Within the records, find every line that includes the word "computer" and copy it.

Items from a data source
....................

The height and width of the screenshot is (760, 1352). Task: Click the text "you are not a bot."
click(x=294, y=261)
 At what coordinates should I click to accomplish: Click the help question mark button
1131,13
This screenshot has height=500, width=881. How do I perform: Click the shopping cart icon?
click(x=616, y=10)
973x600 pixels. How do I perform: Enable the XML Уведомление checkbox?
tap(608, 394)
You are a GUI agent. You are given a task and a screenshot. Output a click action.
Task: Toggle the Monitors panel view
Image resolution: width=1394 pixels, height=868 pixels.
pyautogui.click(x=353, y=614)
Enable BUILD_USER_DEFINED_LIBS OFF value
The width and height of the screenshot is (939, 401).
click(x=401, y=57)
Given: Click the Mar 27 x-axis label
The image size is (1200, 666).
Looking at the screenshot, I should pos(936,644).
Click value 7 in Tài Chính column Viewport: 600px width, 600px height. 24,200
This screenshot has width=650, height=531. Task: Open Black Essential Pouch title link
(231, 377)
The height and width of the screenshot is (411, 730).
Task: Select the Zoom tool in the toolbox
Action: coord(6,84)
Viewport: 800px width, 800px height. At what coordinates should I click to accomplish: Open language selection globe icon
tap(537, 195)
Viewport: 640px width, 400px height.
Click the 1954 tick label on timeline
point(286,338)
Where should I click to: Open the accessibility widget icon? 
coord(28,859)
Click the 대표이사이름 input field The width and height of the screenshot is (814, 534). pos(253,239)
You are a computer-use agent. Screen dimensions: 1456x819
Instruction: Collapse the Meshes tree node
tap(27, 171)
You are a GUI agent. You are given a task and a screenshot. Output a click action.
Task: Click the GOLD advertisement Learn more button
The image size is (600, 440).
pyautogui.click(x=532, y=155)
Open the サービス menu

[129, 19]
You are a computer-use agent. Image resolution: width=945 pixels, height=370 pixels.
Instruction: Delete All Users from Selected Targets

....................

■ **Answer box**:
You are a computer-use agent. Screen dimensions: 1456x819
You are a computer-use agent. Image resolution: width=945 pixels, height=370 pixels.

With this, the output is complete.